During hot hot summer nights when I couldn't sleep I used to sneak out late at night after my parents went to bed to ride around the dark streets of my town. With shorts, a cycling cap that my uncle gave me and some converse sneakers, just riding around creating my own breeze. I rolled past the empty stores and through empty intersections of my town. I rode up the hills to the fancy part of town with their big houses and big manicured lawns. I wound my way past my school, empty for summer, and shuddered slightly with the thought of starting again in the fall.
The moon was bright and full and huge in the night sky. It was like daytime with shadows cast across the streets in that dark blue light of nighttime in summer.
I went past a girls house I liked in the way a young boy likes girls, with all the mystery still of those sorts of things intact. I imagined throwing a pebble at her window and her climbing out to ride around with me on the handlebars with the night around us the way these things happen in movies. I of course never had the courage to do more than roll by her house though, as young boys don't have the courage of their convictions yet.
I rode by my friend's house and through the playground and basketball court where all of us spent most of our summer days playing ball and playing on the swings, daring each other to see who could jump off at the highest point. I went by the town pool and seriously thought about climbing the fence for a swim but thought better of it at the last minute. I rode through the giant empty parking lot that was across from my grandmother's house and found some firecrackers that were left on the ground that I would try to use later.
I rode through the back streets behind the stores and alleyways of my town and found a copy of Playboy magazine. I left it there and made a note to tell my friends all about it the next day at the playground where we go and look at it together. I went by the old deserted factory building at the edge of town that had been closed for years with its smashed windows and tall ominous front. It scared me, rising up like an imposing gothic figure, all black and abandoned in the night sky with the moonlight behind it showing brightly through the gaping holes where the windows were missing. My imagination was too active in those days and I pedaled a bit faster past it. I went by the library where I spent a lot of time drawing from Michelangelo books.

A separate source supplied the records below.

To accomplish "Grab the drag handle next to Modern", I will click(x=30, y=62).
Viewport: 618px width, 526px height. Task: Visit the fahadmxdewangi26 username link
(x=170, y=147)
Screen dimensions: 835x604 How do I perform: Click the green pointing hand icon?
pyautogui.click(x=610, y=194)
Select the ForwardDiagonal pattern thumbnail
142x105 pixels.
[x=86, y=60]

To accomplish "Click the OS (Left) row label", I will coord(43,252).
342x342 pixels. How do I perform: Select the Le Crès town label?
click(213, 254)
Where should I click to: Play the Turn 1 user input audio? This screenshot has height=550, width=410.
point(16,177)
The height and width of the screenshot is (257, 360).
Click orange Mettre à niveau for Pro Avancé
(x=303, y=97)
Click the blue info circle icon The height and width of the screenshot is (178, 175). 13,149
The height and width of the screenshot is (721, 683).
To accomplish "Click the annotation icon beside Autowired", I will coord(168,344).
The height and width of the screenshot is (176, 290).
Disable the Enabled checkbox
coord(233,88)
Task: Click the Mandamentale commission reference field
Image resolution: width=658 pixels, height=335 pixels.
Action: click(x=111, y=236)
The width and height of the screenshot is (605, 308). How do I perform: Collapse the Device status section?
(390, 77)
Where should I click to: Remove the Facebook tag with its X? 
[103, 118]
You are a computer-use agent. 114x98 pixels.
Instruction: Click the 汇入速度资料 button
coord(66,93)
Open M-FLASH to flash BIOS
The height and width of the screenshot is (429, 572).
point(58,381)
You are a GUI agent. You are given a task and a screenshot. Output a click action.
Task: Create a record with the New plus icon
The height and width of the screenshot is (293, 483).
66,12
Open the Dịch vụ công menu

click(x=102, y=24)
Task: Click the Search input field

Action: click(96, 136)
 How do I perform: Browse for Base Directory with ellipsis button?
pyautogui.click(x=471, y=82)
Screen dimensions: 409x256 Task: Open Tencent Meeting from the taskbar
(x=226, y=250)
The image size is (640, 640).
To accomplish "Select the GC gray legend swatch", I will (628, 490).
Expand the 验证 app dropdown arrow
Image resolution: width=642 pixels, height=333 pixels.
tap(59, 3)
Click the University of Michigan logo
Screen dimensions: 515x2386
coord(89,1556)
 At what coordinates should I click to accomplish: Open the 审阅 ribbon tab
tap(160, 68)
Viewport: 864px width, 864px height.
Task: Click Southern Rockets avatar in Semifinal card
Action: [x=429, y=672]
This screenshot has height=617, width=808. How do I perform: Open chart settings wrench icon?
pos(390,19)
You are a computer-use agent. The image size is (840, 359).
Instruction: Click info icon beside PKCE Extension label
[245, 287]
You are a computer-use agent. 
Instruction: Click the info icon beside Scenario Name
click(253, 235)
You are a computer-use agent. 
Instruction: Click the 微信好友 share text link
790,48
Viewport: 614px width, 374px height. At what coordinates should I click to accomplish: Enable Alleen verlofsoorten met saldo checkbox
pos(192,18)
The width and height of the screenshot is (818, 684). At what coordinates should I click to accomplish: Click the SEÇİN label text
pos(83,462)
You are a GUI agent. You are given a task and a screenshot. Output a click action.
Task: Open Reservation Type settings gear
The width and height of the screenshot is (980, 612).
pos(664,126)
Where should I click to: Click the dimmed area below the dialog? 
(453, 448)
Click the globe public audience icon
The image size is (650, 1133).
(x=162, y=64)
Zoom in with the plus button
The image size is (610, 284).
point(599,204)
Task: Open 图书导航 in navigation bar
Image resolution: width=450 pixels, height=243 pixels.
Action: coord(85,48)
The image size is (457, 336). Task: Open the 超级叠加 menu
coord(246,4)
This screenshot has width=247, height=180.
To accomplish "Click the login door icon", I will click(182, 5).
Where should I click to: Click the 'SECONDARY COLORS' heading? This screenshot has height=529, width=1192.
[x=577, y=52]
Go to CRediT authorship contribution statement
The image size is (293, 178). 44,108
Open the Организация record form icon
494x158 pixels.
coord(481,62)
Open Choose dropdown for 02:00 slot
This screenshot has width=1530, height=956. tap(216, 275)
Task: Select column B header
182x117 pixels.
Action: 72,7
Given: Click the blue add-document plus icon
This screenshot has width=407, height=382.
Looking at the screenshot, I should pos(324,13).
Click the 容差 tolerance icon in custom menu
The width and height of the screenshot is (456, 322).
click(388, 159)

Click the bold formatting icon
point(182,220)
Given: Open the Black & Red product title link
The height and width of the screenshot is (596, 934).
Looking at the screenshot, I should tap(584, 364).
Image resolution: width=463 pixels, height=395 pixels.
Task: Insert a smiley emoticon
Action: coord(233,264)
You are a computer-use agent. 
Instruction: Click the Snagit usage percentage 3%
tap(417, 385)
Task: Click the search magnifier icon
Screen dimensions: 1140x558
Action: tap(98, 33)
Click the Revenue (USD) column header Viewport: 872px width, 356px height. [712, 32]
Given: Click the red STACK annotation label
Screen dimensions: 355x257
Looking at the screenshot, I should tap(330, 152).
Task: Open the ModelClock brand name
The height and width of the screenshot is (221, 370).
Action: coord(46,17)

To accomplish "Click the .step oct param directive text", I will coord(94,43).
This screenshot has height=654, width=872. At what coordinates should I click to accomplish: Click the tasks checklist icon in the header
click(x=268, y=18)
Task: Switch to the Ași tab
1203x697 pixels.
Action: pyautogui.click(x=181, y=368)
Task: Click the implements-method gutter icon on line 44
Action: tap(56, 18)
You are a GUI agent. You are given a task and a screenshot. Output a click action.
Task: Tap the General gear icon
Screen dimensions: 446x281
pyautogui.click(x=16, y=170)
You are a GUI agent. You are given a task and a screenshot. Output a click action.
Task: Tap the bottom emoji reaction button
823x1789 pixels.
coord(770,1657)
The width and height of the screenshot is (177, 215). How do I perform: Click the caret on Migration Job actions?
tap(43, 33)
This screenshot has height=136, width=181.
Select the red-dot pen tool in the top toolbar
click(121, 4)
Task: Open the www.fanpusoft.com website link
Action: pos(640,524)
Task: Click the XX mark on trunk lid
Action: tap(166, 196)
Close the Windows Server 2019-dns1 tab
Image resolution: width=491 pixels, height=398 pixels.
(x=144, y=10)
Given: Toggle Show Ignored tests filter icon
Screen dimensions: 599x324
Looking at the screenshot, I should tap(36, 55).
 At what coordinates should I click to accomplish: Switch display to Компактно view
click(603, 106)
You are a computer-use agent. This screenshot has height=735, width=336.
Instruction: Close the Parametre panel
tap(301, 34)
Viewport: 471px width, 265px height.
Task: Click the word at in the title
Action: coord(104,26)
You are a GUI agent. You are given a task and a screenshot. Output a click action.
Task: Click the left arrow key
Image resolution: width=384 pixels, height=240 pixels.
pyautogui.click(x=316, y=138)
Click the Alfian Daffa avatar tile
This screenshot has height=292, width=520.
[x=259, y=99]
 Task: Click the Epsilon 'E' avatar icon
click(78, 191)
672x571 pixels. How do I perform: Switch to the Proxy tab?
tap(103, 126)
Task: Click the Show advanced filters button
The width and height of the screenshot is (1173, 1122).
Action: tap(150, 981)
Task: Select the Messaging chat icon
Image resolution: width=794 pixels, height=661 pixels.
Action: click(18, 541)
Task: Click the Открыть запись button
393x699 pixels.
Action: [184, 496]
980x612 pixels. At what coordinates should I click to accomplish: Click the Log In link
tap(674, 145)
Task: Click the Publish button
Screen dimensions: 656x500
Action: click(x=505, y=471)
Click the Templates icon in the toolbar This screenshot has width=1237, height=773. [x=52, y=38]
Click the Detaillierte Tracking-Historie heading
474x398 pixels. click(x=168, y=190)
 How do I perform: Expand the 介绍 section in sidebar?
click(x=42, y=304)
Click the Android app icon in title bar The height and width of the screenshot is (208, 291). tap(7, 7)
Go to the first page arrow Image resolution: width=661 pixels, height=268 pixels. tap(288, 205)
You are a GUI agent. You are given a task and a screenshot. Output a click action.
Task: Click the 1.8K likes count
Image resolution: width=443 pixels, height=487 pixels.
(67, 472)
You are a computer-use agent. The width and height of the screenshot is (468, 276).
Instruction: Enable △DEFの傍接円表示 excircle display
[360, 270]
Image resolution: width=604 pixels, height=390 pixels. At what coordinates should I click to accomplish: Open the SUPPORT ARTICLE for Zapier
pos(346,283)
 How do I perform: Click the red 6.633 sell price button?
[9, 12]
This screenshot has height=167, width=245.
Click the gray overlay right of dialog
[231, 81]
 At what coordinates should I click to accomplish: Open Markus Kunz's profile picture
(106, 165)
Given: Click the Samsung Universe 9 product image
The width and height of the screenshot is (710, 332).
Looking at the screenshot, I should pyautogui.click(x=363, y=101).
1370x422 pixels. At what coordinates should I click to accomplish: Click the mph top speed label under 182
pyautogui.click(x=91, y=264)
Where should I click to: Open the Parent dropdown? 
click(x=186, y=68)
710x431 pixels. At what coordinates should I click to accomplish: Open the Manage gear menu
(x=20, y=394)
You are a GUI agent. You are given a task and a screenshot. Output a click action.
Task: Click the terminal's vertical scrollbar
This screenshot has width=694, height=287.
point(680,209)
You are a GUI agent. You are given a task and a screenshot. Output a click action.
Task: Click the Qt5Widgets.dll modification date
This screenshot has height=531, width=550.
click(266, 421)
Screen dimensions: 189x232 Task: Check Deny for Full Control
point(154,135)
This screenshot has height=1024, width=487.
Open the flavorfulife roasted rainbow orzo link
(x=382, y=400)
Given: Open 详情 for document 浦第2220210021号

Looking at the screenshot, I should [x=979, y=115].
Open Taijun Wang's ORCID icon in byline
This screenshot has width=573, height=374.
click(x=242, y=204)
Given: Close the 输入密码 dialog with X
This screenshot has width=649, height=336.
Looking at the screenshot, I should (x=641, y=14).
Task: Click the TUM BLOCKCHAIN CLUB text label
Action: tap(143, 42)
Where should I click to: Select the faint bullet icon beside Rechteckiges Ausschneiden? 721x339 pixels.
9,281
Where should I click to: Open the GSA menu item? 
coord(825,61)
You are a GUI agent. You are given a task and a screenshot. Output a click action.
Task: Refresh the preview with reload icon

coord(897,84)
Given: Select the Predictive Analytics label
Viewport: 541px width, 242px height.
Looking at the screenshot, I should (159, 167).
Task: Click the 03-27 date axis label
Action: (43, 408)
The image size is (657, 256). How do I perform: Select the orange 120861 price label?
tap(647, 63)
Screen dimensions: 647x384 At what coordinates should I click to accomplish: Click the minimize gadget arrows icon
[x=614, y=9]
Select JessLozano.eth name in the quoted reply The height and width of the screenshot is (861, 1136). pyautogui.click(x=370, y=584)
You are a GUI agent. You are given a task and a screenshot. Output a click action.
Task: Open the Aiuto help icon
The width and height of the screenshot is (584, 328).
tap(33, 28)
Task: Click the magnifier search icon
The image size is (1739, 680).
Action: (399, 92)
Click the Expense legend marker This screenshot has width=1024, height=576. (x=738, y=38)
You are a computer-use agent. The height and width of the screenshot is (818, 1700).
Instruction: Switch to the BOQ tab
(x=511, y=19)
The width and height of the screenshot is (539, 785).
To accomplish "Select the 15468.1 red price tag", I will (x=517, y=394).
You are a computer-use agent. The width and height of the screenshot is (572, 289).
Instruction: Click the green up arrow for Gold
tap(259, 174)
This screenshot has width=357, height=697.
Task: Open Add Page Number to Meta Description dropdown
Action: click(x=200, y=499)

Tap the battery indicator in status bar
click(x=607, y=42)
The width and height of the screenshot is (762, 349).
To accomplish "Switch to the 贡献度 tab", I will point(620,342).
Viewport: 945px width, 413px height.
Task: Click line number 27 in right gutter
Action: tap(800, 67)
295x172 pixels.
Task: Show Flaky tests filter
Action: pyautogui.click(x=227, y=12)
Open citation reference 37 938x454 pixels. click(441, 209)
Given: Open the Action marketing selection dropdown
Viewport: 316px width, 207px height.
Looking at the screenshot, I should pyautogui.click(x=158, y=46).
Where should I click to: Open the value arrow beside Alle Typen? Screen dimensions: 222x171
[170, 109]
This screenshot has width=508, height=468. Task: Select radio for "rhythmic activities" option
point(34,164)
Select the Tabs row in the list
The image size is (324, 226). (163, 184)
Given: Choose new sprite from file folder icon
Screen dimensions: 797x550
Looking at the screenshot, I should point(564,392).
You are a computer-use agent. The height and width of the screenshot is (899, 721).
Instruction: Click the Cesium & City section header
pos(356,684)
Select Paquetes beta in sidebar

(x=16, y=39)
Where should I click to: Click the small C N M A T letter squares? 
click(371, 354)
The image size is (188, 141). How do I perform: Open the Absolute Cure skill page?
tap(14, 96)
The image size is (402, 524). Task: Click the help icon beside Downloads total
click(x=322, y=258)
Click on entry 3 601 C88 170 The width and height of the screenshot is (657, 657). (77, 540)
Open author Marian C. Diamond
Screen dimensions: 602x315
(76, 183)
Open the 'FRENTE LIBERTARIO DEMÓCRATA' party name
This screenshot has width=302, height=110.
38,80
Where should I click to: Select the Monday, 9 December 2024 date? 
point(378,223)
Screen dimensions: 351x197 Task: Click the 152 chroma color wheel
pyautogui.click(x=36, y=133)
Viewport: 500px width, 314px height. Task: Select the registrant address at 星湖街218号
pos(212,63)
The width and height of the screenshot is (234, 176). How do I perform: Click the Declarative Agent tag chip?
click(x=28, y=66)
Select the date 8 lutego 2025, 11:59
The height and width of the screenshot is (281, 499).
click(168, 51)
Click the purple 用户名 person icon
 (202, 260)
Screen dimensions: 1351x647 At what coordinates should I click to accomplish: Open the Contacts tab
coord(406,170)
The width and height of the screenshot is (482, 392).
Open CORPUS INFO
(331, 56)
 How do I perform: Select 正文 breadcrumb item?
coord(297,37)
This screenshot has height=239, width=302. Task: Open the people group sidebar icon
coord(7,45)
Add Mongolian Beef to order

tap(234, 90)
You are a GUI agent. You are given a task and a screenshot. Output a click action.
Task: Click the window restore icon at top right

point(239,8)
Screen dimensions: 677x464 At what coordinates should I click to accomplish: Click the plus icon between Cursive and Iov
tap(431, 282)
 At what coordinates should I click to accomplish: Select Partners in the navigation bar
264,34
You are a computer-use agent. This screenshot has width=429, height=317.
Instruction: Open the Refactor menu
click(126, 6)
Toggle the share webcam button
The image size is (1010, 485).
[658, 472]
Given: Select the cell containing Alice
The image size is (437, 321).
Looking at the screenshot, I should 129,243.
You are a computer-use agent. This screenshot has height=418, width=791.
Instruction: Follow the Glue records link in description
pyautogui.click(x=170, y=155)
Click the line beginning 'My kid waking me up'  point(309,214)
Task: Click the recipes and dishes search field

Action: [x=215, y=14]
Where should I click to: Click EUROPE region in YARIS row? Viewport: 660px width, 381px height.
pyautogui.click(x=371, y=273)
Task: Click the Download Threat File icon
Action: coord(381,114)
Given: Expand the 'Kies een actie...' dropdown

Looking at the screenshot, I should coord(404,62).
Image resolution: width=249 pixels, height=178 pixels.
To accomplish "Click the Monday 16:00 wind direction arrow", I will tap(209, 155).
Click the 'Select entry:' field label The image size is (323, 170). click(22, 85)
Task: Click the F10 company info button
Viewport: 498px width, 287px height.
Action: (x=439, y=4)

I rode under the moonlight in and out of patches of shadow finally rolling home and into the driveway. I leaned my bike against the garage under the grapevine that my grandfather would come and tend to and trim the next day. I made my way back into the house and tried as best I could to sleep, the moonlight pouring into my room like it was daytime.
Occasionally at night when my family is asleep I break out my single speed and roll around my town through the streets under that same moon and remember those days full of promise and wonder.